此處的四個fm.write_with_template會由torch/_C資料夾下的四個.pyi.in檔生成torch/_C資料夾下的__init__.pyi, _VariableFunctions.pyitorch資料夾下的_VF.pyi, return_types.pyi

gen_nn_functional

tools/pyi/gen_pyi.py

python 复制代码
def gen_nn_functional(fm: FileManager) -> None:
    # ...
    fm.write_with_template(
        "torch/nn/functional.pyi",
        "torch/nn/functional.pyi.in",
        lambda: {
            "imported_hints": import_code,
            "dispatched_hints": dispatch_code,
        },
    )
    # ...
    fm.write_with_template(
        "torch/_C/_nn.pyi",
        "torch/_C/_nn.pyi.in",
        lambda: {
            "imported_hints": import_code,
            "dispatched_hints": dispatch_code,
        },
    )

此處的兩個fm.write_with_template會由torch/nn/functional.pyi.intorch/_C/_nn.pyi.in生成torch/nn/functional.pyitorch/_C/_nn.pyi.in

write_sharded

torchgen/utils.py

python 复制代码
    def write_sharded(
        self,
        filename: str,
        items: Iterable[T],
        *,
        key_fn: Callable[[T], str],
        env_callable: Callable[[T], Dict[str, List[str]]],
        num_shards: int,
        base_env: Optional[Dict[str, Any]] = None,
        sharded_keys: Set[str],
    ) -> None:
        #...
        for shard in all_shards:
            shard_id = shard["shard_id"]
            self.write_with_template(
                f"{base_filename}{shard_id}{extension}", filename, lambda: shard
            )
        #...

其中的all_shards為:

python 复制代码
[{'shard_id': 'Everything'}, {'shard_id': '_0'}, {'shard_id': '_1'}, {'shard_id': '_2'}]

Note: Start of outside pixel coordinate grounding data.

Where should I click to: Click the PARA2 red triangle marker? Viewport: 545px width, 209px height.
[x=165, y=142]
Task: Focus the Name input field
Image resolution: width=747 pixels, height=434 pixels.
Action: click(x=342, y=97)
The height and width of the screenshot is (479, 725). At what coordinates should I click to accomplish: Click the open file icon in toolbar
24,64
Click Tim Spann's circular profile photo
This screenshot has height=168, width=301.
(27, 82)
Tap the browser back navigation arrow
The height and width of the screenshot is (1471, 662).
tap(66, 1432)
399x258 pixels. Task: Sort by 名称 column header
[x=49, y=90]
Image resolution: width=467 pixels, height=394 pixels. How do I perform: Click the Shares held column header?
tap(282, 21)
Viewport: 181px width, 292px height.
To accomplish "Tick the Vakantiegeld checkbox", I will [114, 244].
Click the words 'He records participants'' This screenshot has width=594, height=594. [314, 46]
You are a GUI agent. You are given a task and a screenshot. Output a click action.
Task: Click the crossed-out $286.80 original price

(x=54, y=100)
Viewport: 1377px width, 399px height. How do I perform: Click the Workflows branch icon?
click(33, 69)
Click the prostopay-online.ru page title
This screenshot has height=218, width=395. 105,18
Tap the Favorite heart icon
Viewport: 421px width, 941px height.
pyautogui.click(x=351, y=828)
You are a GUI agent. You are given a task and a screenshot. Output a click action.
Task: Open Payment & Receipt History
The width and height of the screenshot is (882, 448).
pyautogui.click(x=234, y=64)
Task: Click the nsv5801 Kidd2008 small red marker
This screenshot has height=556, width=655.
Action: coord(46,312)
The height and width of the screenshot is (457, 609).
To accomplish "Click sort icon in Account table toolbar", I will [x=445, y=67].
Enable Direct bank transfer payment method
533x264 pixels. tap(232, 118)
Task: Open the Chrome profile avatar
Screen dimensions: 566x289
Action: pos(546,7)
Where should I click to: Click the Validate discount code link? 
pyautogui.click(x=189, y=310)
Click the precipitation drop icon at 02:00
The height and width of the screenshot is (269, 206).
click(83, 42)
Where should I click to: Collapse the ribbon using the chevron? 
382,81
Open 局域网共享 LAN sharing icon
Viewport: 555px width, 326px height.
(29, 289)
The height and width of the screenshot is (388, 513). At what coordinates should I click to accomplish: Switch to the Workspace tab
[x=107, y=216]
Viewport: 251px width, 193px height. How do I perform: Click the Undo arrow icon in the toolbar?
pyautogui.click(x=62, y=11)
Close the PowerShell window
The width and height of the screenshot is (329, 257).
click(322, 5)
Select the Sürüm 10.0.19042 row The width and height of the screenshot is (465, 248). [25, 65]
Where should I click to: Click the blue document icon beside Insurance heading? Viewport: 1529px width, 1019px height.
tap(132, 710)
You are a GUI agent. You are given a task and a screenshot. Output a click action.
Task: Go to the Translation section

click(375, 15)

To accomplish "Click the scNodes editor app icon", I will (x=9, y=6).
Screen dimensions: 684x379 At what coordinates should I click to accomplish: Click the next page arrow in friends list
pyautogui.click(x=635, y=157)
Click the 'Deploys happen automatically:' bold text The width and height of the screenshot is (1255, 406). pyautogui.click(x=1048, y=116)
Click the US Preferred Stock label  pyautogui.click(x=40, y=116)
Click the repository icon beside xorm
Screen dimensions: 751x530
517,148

所以這裡的write_with_template會由filenamepython_torch_functions.cpp生成python_torch_functionsEverything.cpp, python_torch_functions_0.cpp, python_torch_functions_1.cpppython_torch_functions_2.cpp四個檔案。

注意到上面三個例子中,write_with_template的第三個參數(env_callable)都是一個呼叫後會返回dict的lambda函數。

FileManager.write_with_template實現

torchgen/utils.py

FileManager.write_with_template

write_with_template除了self以外有三個參數:

  • filename:生成的.pyi的檔名或.cpp的檔名
  • template_fn:作為輸入的.pyi.in的檔名或template .cpp的檔名
  • env_callable:在做替換時會用到的callback function
python 复制代码
    def write_with_template(
        self,
        filename: str,
        template_fn: str,
        env_callable: Callable[[], Union[str, Dict[str, Any]]],
    ) -> None:
        filename = "{}/{}".format(self.install_dir, filename)
        assert filename not in self.filenames, "duplicate file write {filename}"
        self.filenames.add(filename)
        if not self.dry_run:
            substitute_out = self.substitute_with_template(
                template_fn=template_fn,
                env_callable=env_callable,
            )
            self._write_if_changed(filename=filename, contents=substitute_out)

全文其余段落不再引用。